# Anyone speak german?



## mr. luke (8 Sep 2014)

Id be greatfull if someon could browse over interaquaristic.de, garnelio.de and rendo-shrimp.de and see if any of these ship to the uk 
I apreciate we have forum sponsors who provide us with great quality shrimp but the species im interested in are not avaliable through them.
If this is not allowed please let me know 
Thank you in advanced


----------



## Andy Thurston (8 Sep 2014)

Google translate is your friend


----------



## Nathaniel Whiteside (8 Sep 2014)

Download google chrome on your phone. It will translate pages as you browse


----------



## mr. luke (8 Sep 2014)

I have used google translate but the translations can be a little crude, ill persist unless a german speaker can assist


----------



## TOO (8 Sep 2014)

According to this Interaquaristic.de (did not check the others) will ship shrimp to UK for 19,95 Euro:

*Versandkostengruppe 2:
Für Garnelen, Krebse, Krabben, Schnecken, Muscheln (Wirbellose) & Lebendfutter:*
Wirbellosenversand von Montag bis Donnerstag per DHL Paket national und per DPD international, inkl. Styroporbox


*Innerhalb Deutschlands: pauschal 7,95 €, versandkostenfrei ab 95,00 €.*
Belgien, Dänemark, Niederlande, Luxemburg, Österreich: pauschal 11,95 €, versandkostenfrei ab 200,00 €.
Frankreich, *Großbritannien*, Italien: *19,95 *€, versandkostenfrei ab 300,00 €.


----------



## pepedopolous (8 Sep 2014)

I would just email/call them in English to check. I ordered a nano tank from interaquaristic.de years ago and I'm sure I spoke to someone over the phone who spoke perfect English.


P


----------



## Trevor Pleco (8 Sep 2014)

I was asking exactly the same a month back ... 

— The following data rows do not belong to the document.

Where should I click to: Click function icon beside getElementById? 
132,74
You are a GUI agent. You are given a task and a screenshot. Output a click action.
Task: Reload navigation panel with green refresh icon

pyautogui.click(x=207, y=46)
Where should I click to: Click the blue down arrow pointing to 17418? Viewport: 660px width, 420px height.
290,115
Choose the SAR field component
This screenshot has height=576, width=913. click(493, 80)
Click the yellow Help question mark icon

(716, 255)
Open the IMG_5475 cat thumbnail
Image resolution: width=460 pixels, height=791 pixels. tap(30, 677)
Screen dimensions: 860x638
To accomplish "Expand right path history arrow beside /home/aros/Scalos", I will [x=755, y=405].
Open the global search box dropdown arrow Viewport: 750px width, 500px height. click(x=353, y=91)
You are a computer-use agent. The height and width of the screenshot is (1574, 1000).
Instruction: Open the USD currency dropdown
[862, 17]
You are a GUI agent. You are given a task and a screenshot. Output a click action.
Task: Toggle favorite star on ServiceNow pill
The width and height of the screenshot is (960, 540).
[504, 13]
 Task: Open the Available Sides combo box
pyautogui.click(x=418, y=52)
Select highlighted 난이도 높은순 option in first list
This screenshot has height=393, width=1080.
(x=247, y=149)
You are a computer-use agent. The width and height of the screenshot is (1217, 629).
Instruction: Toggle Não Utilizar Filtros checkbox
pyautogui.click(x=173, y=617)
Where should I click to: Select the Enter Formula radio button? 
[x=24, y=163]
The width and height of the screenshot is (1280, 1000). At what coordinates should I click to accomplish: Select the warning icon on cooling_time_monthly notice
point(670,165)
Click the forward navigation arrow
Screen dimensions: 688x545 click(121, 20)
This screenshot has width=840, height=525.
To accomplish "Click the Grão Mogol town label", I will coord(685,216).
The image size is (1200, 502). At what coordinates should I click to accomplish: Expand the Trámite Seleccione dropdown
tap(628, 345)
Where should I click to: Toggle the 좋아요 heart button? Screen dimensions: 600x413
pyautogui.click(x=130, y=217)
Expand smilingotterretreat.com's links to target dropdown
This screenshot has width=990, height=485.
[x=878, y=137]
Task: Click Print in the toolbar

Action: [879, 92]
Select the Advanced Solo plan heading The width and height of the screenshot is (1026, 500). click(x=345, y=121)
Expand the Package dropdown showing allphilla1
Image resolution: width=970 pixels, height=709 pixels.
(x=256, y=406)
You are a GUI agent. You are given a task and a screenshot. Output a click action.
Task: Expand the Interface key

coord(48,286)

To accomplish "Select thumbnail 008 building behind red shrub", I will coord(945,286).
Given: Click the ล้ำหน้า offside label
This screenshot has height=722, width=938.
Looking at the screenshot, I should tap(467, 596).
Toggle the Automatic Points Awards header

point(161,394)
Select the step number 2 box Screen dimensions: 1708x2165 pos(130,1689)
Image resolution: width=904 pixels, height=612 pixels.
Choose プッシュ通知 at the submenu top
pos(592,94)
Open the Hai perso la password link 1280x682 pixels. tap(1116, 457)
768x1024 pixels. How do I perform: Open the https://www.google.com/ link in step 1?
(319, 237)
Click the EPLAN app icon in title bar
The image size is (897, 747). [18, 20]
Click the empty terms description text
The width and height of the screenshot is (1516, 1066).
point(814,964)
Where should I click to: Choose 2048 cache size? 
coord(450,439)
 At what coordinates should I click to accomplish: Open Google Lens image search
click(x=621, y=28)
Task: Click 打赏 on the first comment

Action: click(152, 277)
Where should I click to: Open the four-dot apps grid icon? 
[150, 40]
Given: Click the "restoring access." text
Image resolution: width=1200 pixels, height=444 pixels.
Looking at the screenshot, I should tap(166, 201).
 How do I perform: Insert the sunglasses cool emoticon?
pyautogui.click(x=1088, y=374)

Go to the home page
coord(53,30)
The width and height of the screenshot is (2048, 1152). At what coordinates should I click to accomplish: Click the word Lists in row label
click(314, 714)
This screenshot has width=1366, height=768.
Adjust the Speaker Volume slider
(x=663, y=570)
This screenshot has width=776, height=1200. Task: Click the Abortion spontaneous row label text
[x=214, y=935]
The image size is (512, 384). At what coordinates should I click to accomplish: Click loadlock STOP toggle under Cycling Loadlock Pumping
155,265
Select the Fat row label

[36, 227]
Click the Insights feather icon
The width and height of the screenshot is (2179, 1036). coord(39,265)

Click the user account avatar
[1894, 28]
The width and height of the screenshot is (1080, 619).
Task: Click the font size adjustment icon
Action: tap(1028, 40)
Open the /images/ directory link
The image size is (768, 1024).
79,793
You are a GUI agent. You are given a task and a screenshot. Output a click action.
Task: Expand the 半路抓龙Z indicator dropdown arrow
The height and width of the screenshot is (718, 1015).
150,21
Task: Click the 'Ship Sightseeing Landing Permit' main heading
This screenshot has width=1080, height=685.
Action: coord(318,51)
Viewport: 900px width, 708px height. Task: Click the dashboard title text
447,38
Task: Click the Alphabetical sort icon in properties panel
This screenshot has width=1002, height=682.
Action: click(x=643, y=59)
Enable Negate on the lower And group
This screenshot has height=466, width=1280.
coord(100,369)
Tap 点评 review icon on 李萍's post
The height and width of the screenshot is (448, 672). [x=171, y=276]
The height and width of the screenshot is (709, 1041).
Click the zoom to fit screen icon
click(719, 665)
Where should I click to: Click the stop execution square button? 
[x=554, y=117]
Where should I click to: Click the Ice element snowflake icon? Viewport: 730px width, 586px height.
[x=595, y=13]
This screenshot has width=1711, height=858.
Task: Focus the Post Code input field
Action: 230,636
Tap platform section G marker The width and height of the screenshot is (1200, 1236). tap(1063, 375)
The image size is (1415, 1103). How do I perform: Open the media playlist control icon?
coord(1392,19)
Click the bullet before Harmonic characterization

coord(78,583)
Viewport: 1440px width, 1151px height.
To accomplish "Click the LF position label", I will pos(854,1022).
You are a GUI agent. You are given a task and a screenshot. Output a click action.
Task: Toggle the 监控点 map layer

Many of the great german shrimp sites don't seem to ship abroad..


----------



## Charline TickTickCheck (11 Sep 2014)

I used to have a neighbour in that niche and his shrimp was somehow delivered by germans i think..


----------



## Shandy (13 Sep 2014)

Rendoship ship to uk, you can change language to english in the bar at the top 


Sent from my iPad using Tapatalk


----------



## mr. luke (14 Sep 2014)

Thanks shandy 
Interaquaristik also ship to the uk i have found.
Garnelio have not got back to me yet.


----------



## Shandy (14 Sep 2014)

People on the Danish  shrimp forum , have reported having  problems with Garnelio. Not very reliable .


----------